### EXERCISE REQUIREMENTS
Exactly reproduce the lines from the one containing "Task: Click the Refresh button" through the last line of the data, both ends included, leaving out pictures.

(Items listed in a dataset)

BEGIN

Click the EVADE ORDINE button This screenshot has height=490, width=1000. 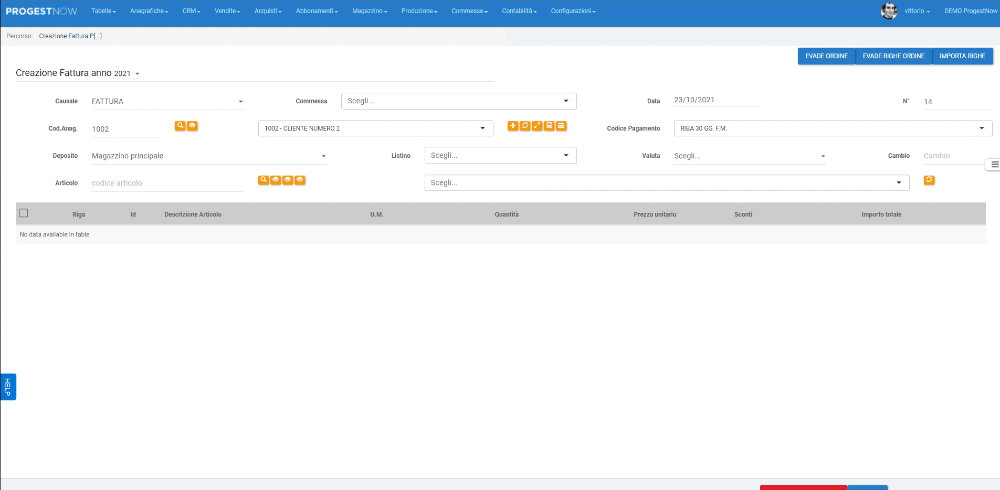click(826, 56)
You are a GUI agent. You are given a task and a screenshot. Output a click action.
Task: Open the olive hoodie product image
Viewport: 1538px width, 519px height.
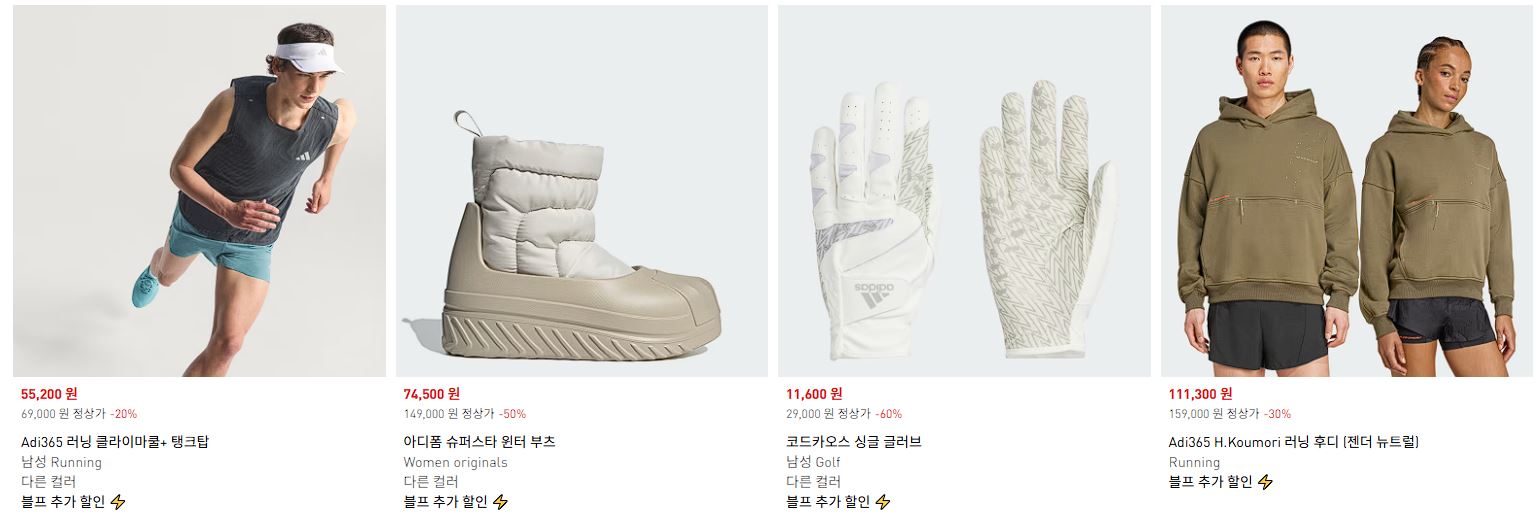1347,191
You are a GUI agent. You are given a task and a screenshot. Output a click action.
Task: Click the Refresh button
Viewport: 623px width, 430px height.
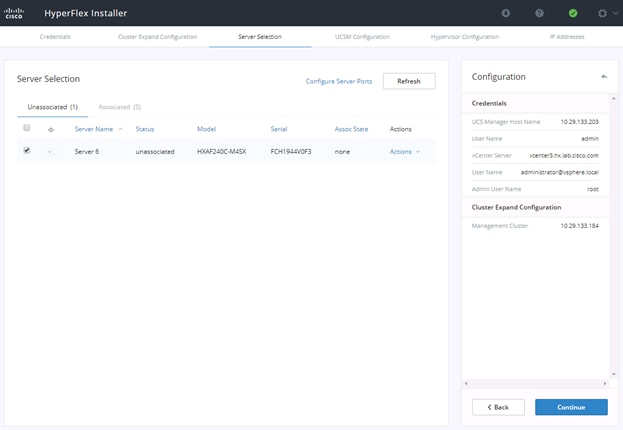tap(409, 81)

END

### WRITTEN SOLUTION
Task: Click the Refresh button
Viewport: 623px width, 430px height.
tap(409, 81)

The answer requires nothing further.